Add a public roadmap issue for new adapters and let users vote with reactions.
This converts interest into visible demand signals and prioritization data.
- Restore and update marketing plan (this document).
- Refresh README positioning for current supported integrations.
- Confirm gem metadata and repository topics.
- Prepare 2 recipe docs with runnable examples.
- Publish gem update + GitHub release notes.
- Submit 2-3 awesome-list/documentation PRs.
- Publish one technical post (CONNECT headers in Ruby, practical guide).
- Share to Ruby/web-scraping communities.
- Add CI-verified example matrix badge/workflow.
- Publish migration guide and troubleshooting deep dive.
- Launch integration-request roadmap issue.
- Track inbound issues/stars/download trend and adjust messaging.
Track monthly:
- RubyGems downloads (total + monthly delta)

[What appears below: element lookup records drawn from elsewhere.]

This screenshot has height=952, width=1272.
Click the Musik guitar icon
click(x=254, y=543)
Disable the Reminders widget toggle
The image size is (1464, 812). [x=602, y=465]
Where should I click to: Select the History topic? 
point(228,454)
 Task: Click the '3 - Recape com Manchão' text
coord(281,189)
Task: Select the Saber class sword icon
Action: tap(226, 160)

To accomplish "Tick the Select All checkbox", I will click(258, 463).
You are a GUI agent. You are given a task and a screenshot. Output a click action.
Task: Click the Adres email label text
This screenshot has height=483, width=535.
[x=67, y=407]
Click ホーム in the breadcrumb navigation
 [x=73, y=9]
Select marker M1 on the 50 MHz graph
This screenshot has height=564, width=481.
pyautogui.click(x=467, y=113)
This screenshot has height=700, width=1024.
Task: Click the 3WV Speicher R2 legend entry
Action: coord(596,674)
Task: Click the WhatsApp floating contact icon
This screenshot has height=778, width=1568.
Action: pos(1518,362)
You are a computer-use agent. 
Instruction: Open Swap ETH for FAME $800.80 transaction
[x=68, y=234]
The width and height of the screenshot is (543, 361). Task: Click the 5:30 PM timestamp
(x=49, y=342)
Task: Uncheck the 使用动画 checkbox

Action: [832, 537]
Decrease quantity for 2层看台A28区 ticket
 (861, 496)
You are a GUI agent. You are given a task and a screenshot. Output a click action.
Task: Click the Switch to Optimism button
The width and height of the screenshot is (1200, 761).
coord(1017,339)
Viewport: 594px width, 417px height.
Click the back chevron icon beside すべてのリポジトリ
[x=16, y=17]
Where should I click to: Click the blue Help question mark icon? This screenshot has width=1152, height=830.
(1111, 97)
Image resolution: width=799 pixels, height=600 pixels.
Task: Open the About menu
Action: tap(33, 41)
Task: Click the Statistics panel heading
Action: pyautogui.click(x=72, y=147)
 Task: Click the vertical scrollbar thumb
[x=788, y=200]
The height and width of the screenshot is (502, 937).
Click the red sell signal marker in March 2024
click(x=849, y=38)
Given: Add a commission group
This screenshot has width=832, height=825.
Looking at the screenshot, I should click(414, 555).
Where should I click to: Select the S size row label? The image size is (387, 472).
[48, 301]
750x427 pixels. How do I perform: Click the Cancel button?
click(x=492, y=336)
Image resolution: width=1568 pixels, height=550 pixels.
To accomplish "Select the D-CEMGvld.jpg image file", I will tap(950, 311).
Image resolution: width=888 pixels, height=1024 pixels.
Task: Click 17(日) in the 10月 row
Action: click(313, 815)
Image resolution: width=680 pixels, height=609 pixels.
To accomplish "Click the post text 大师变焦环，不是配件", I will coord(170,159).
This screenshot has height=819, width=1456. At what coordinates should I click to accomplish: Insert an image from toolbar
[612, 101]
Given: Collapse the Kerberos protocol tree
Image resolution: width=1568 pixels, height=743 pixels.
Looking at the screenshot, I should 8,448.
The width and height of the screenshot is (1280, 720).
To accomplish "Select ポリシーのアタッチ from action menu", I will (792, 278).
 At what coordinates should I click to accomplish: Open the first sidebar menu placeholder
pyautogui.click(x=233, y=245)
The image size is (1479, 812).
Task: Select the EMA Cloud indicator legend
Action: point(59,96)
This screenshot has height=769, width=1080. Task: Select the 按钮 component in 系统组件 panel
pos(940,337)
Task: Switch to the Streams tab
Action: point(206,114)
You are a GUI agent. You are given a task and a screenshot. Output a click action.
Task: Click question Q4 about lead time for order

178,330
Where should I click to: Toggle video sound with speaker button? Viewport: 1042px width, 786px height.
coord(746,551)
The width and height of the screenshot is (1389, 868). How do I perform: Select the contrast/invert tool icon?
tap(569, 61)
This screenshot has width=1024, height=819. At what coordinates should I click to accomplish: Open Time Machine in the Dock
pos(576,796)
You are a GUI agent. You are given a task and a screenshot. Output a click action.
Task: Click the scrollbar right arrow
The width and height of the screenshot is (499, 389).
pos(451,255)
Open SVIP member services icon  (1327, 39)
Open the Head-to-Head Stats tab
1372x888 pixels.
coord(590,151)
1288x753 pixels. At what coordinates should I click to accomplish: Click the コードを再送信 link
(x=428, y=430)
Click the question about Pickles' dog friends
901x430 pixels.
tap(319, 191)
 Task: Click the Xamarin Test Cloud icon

- GitHub stars/forks/watchers
- Docs page views (README + docs pages)
- Referral sources (awesome lists, social, direct)
- Community conversion:
- issue reports from new users
- successful integration confirmations
Suggested 6-month directional goals:
- 5k+ cumulative downloads
- 100+ GitHub stars
- 3-5 meaningful external references (listings, docs links, articles)
Actions that can be done directly in repo/GitHub:
- Keep
MARKETING_PLAN.mdcurrent each release cycle. - Add or verify repository topics and concise description.
- Create docs pages for compatibility matrix and recipes.
- Add issue templates for integration requests and compatibility reports.
- Publish release notes that mention supported libraries and caveats.
Human-led actions:
- Community posting and engagement.
- Maintainer outreach conversations.
- Blog/newsletter placements.
Use this short form for PR descriptions, posts, or issues:
ruby-proxy-headers adds practical support for sending and reading custom proxy headers during HTTPS CONNECT in Ruby workflows (Net::HTTP, Faraday, HTTParty, Excon send-side). Useful for geotargeting, sticky sessions, and proxy observability with providers like ProxyMesh.